The project goal is to use mass spectrometry to identify pathway proteins and the sites of their associated post-translational modifications including phosphorylation and ubiquitinylation in response to alpha factor. This goal will be achieved by the specific enrichment of pathway component proteins and their post-translationally modified forms (PTMs). To identify proteins and their PTMs, and to obtain relative quantification data, MSI/PNNL have assembled a diverse group of experimental approaches that includes affinity purification of individual proteins, high-throughput quantification strategies and novel labeling approaches.

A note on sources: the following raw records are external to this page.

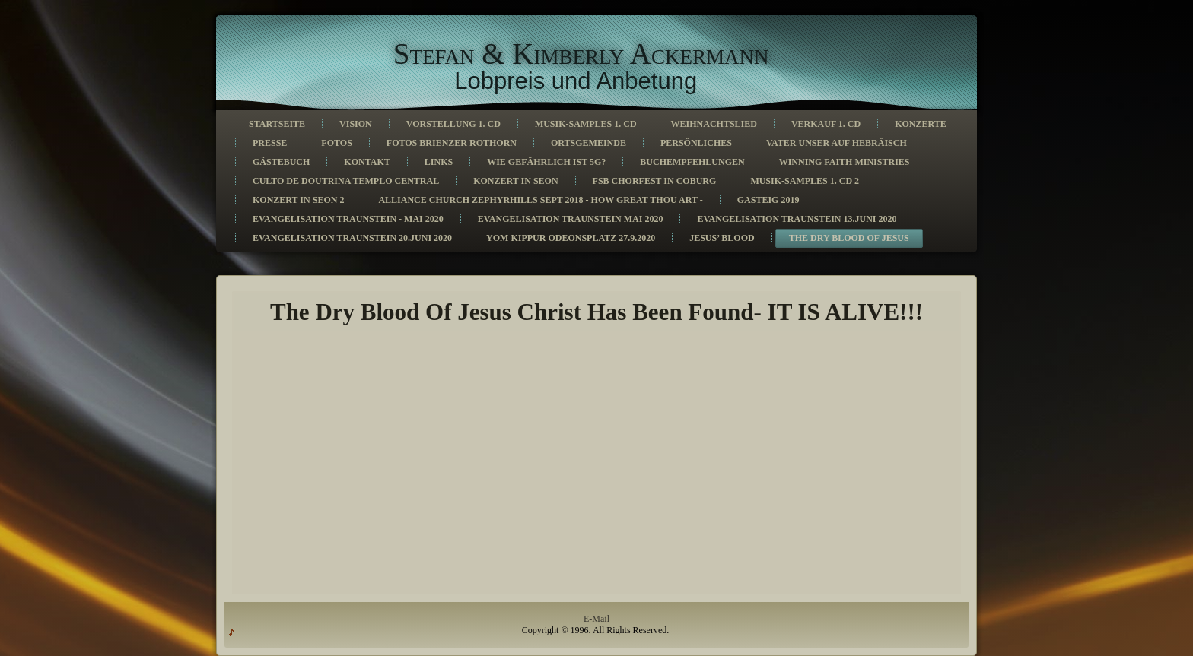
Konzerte (920, 124)
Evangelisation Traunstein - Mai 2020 (348, 219)
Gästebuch (281, 162)
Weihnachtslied (714, 124)
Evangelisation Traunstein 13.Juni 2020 (796, 219)
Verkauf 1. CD (826, 124)
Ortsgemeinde (588, 143)
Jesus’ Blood (721, 238)
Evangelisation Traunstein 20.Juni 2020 (352, 238)
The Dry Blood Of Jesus (849, 238)
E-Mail (596, 618)
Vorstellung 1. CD (453, 124)
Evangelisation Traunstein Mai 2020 (570, 219)
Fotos (336, 143)
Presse (270, 143)
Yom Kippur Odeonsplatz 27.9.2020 (570, 238)
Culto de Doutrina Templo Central (346, 181)
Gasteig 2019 (768, 200)
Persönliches (696, 143)
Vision (355, 124)
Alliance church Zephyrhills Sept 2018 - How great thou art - (540, 200)
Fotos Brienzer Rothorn (452, 143)
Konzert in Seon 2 (298, 200)
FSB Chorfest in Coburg (655, 181)
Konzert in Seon (515, 181)
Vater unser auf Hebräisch (836, 143)
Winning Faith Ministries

Given the challenging nature of the project, we have developed multiple approaches to help accomplish our goals. Key players in the pheromone pathway are known to be low in abundance. Based on estimates from other systems, only 10-20% of each pathway protein is expected to be post-translationally modified in response to alpha factor. In addition, phosphorylation, a key post-translational modification in response to alpha factor, is difficult to analyze using mass spectrometric (MS) proteomic approaches because fragmentation data tends to be uninformative as a result of labile phosphoryl linkages (serine and threonine) during ionization (MS/MS).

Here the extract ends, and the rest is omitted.